**WORK TASK**
Write back every entry exactly as it reads, with the pictures left behind.

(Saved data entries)
((

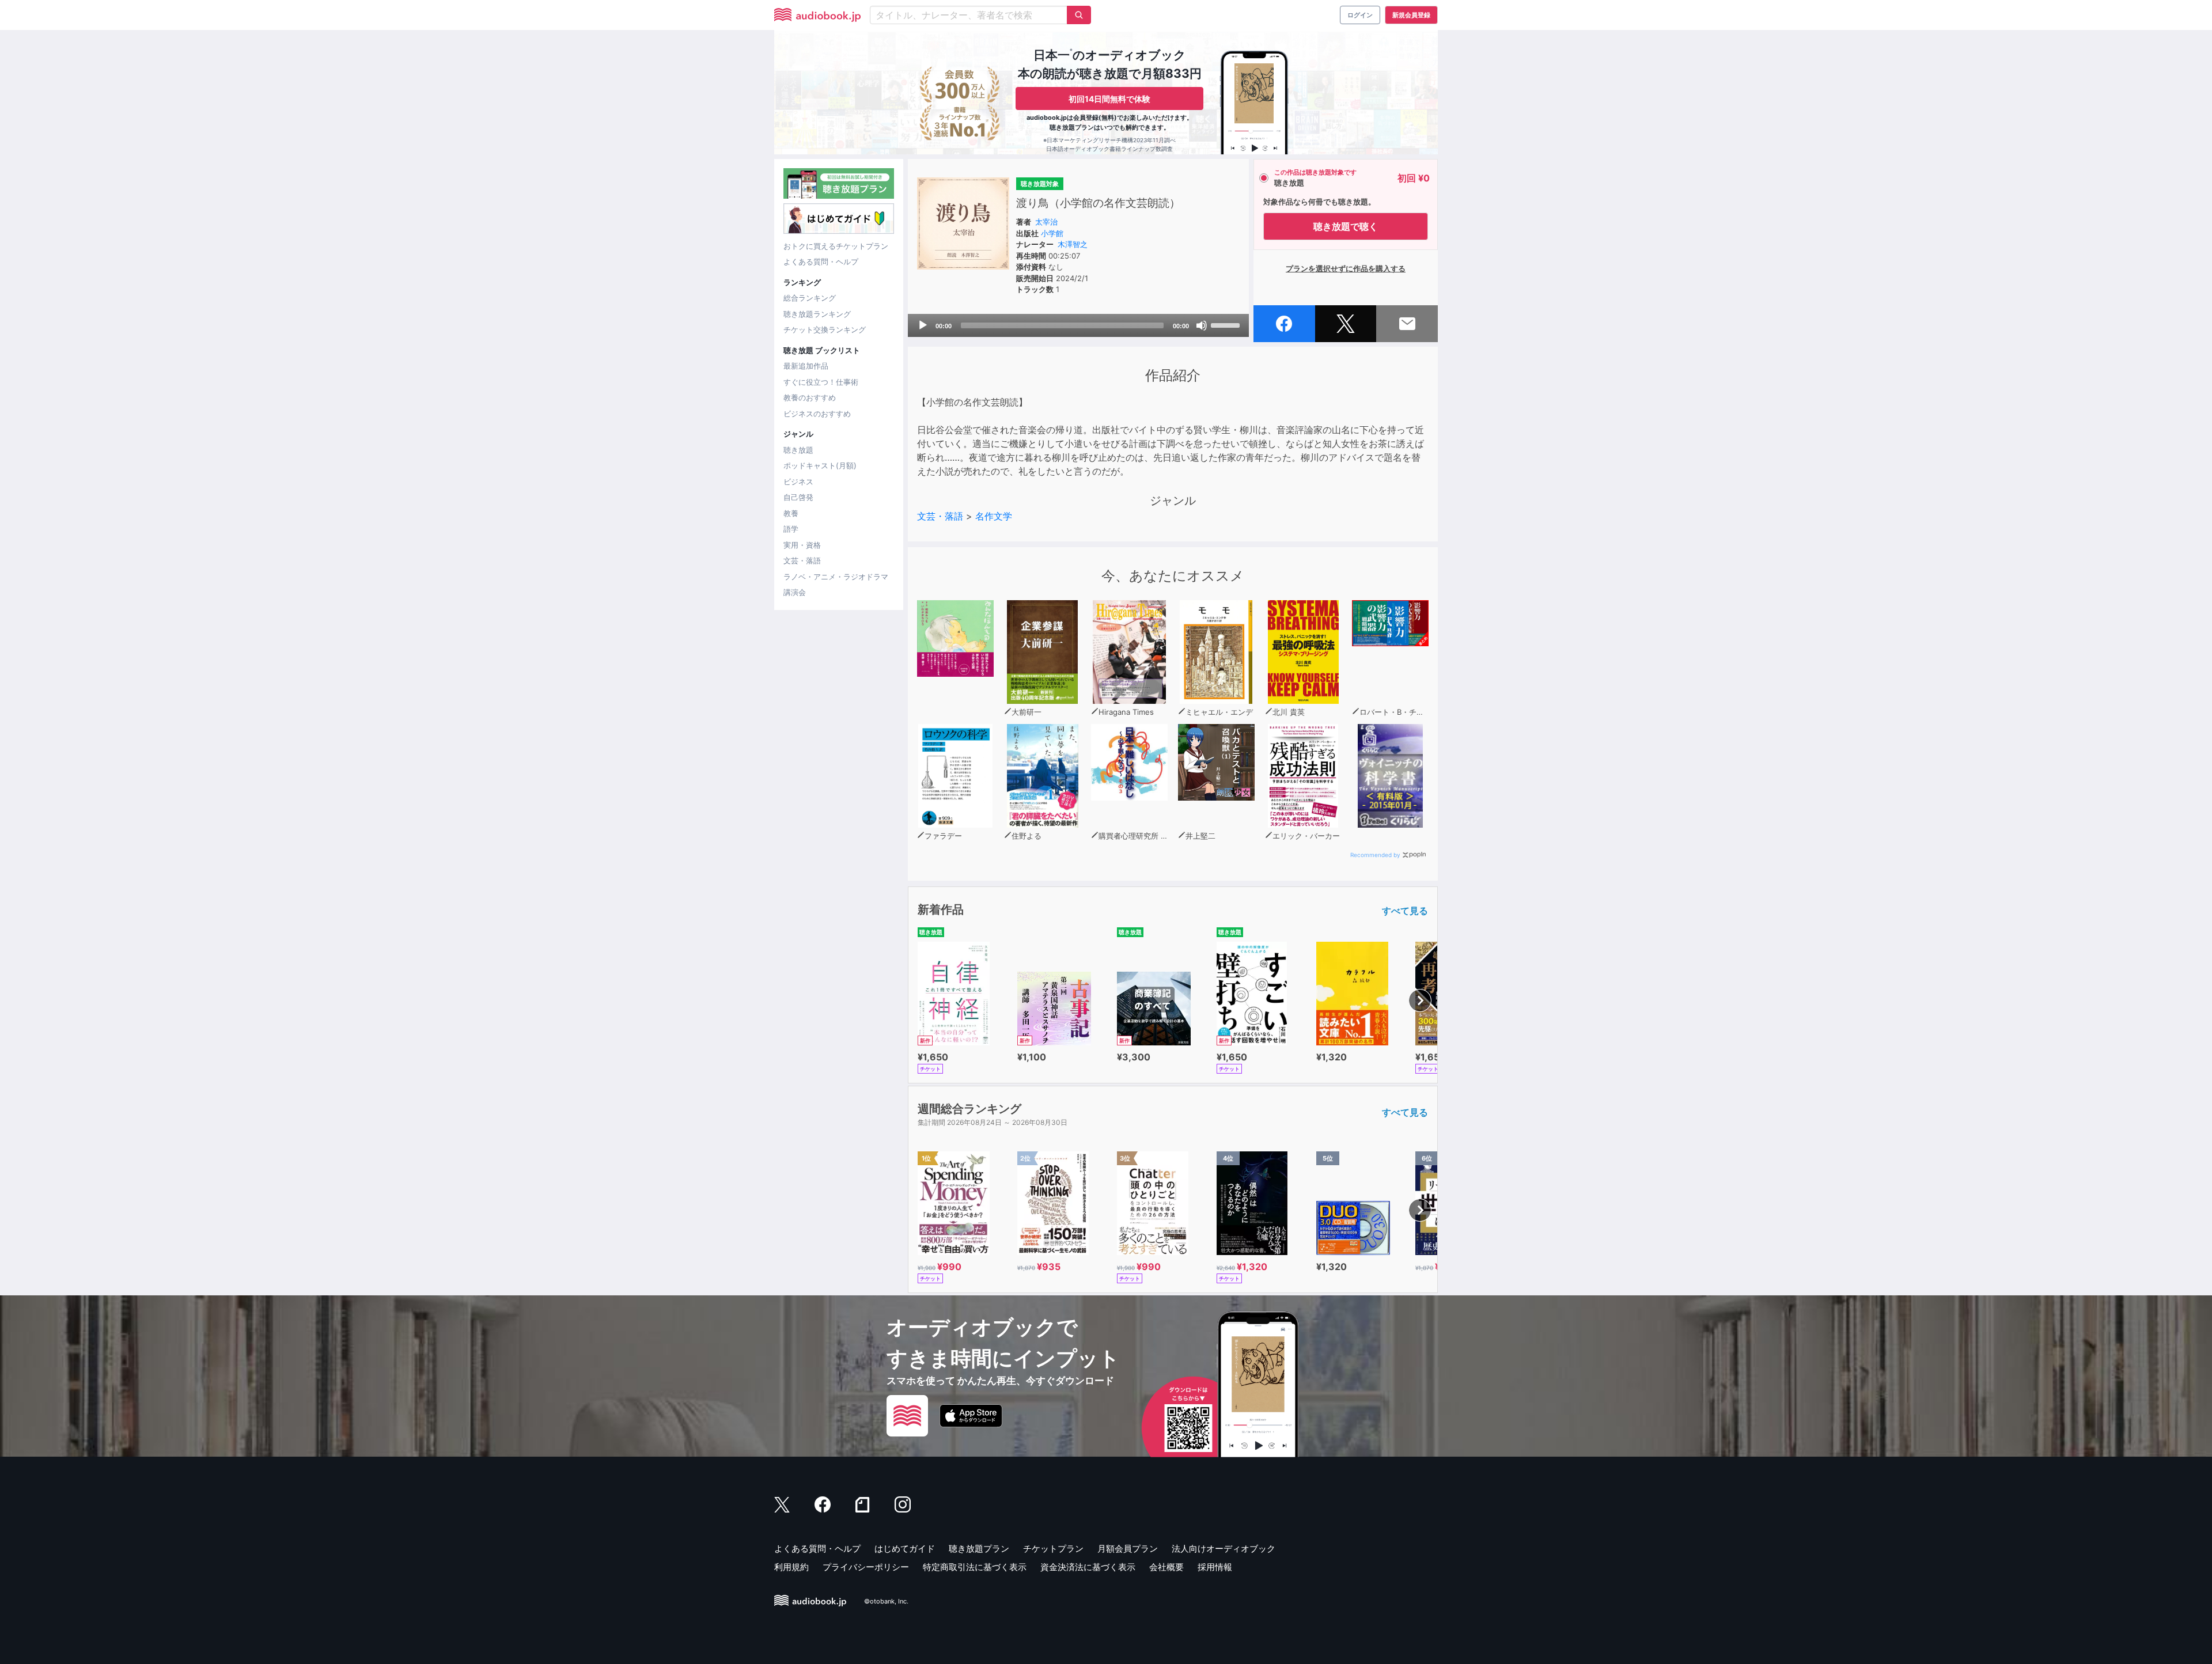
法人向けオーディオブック (1223, 1548)
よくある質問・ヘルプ (820, 261)
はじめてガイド (904, 1548)
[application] (1078, 325)
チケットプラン (1053, 1548)
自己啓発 (798, 497)
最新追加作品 (805, 365)
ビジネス (798, 481)
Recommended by (1375, 854)
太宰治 (1046, 221)
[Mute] (1201, 325)
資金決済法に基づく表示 (1087, 1566)
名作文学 (993, 516)
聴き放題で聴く (1345, 226)
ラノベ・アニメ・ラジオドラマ (835, 576)
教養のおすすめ (809, 397)
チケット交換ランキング (824, 329)
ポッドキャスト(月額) (820, 465)
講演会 (794, 592)
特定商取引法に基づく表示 (975, 1566)
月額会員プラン (1127, 1548)
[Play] (923, 325)
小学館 (1052, 233)
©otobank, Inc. (886, 1601)
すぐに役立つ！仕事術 (820, 381)
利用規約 (791, 1566)
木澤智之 (1073, 244)
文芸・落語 (802, 560)
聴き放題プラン (979, 1548)
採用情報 (1215, 1566)
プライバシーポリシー (866, 1566)
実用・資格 (802, 544)
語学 (790, 528)
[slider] (1227, 324)
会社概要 (1166, 1566)
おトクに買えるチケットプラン (835, 246)
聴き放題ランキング (817, 314)
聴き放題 (798, 449)
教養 (790, 513)
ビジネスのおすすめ (817, 413)
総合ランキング (809, 297)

))

**ANSWER TO THE EXERCISE**
法人向けオーディオブック (1223, 1548)
よくある質問・ヘルプ (820, 261)
はじめてガイド (904, 1548)
[application] (1078, 325)
チケットプラン (1053, 1548)
自己啓発 (798, 497)
最新追加作品 (805, 365)
ビジネス (798, 481)
Recommended by (1375, 854)
太宰治 (1046, 221)
[Mute] (1201, 325)
資金決済法に基づく表示 (1087, 1566)
名作文学 (993, 516)
聴き放題で聴く (1345, 226)
ラノベ・アニメ・ラジオドラマ (835, 576)
教養のおすすめ (809, 397)
チケット交換ランキング (824, 329)
ポッドキャスト(月額) (820, 465)
講演会 (794, 592)
特定商取引法に基づく表示 (975, 1566)
月額会員プラン (1127, 1548)
[Play] (923, 325)
小学館 (1052, 233)
©otobank, Inc. (886, 1601)
すぐに役立つ！仕事術 (820, 381)
利用規約 (791, 1566)
木澤智之 (1073, 244)
文芸・落語 (802, 560)
聴き放題プラン (979, 1548)
採用情報 (1215, 1566)
プライバシーポリシー (866, 1566)
実用・資格 (802, 544)
語学 (790, 528)
[slider] (1227, 324)
会社概要 (1166, 1566)
おトクに買えるチケットプラン (835, 246)
聴き放題ランキング (817, 314)
聴き放題 (798, 449)
教養 (790, 513)
ビジネスのおすすめ (817, 413)
総合ランキング (809, 297)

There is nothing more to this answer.